In Remembrance: Joy Page

 

     Joy Page, the actress who got her start playing the young Bulgarian newlywed who turns to Humphrey Bogart for help in Casablanca, has passed away on April 18, 2008 in Los Angeles. She was 83.

 

     In the classic 1942 film, Page’s character turns to Bogart for help when she and her husband (Helmut Dantine) are unable to raise enough money to purchase the exit visas they need to flee to America. Rather than see her give in to Capt. Renault’s (Claude Rains) more physically intimate offer in exchange for the documents, Bogart’s Rick allows her husband to win at roulette enough money to buy them.

 

     Born on Nov. 9, 1924, in Los Angeles, Page got the part after studio acting coach Sophie Rosenstein suggested she audition. Her step father, studio chief Jack L. Warner, wasn’t thrilled that the 17-year old Beverly Hills High School senior, daughter of Warner’s wife Ann Boyar by a previous marriage to silent screen actor Don Alvarado, wanted to get into acting. Despite a good performance in the film, Warner never offered her a contract with the studio.

 

     Instead, Page went on to make only a handful of films at a variety of studios. Her second role was over at Warners rival MGM, where she played Ronald Coleman’s daughter in adventure-fantasy Kismet.
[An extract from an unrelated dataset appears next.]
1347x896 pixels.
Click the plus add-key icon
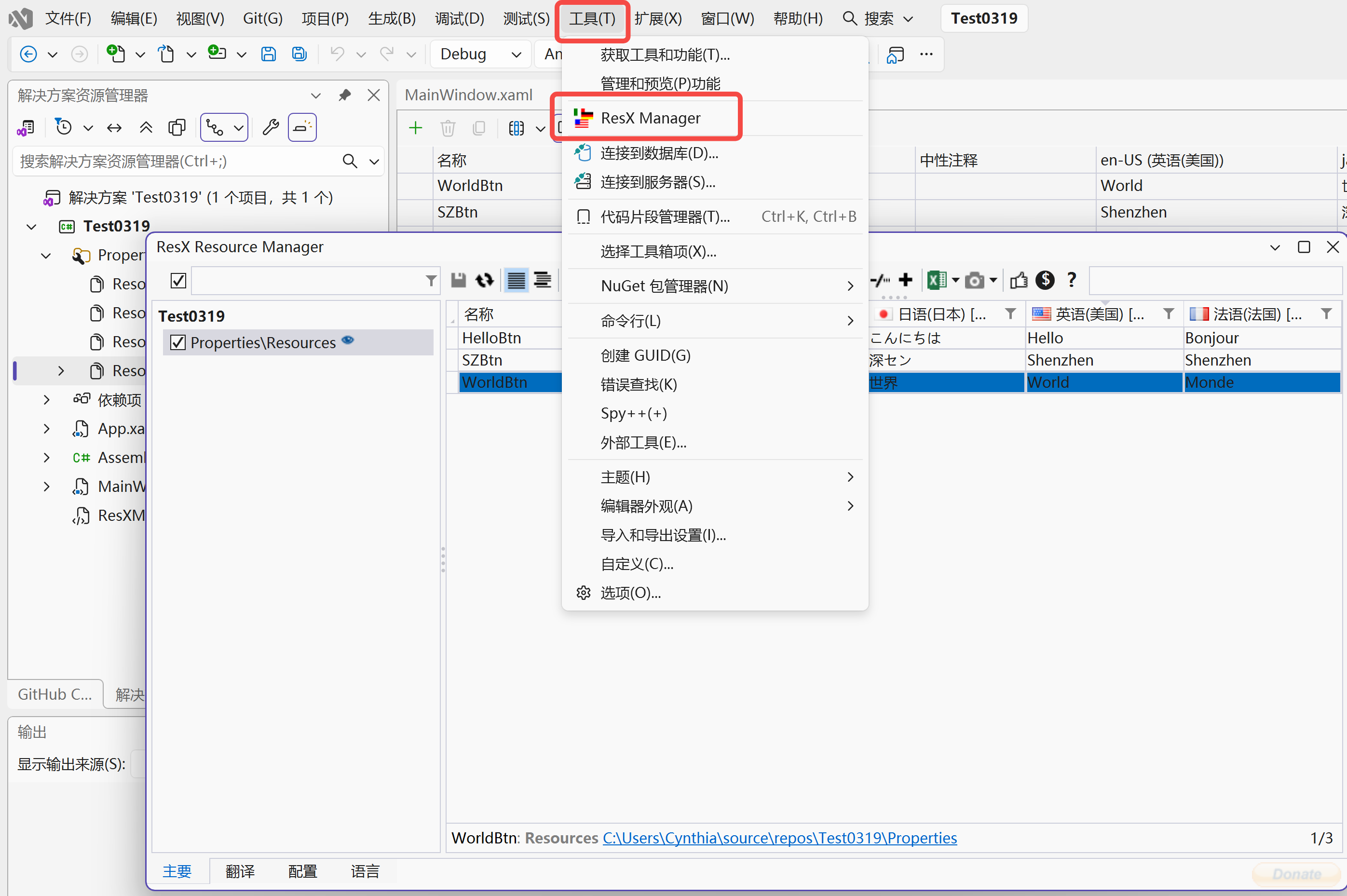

For Universal, she made Man-Eater Of Kumaon (1948) with Sabu and The Shrike (1955) with Jose Ferrer and June Allyson. She starred opposite Robert Stack in Republic’s Bullfighter And The Lady (1955). Two years later, she appeared with Stack again in the western Conquest Of Cochise at Columbia with William Castle directing.

 

     Page also worked in the emerging medium of television, appearing on such shows as The Ford Television Theater, Studio 57, Schlitz Playhouse Of Stars, Wagon Train and Cheyenne.

 

     Her final film was the 1958 Disney picture Tonka. She retired from acting in 1960.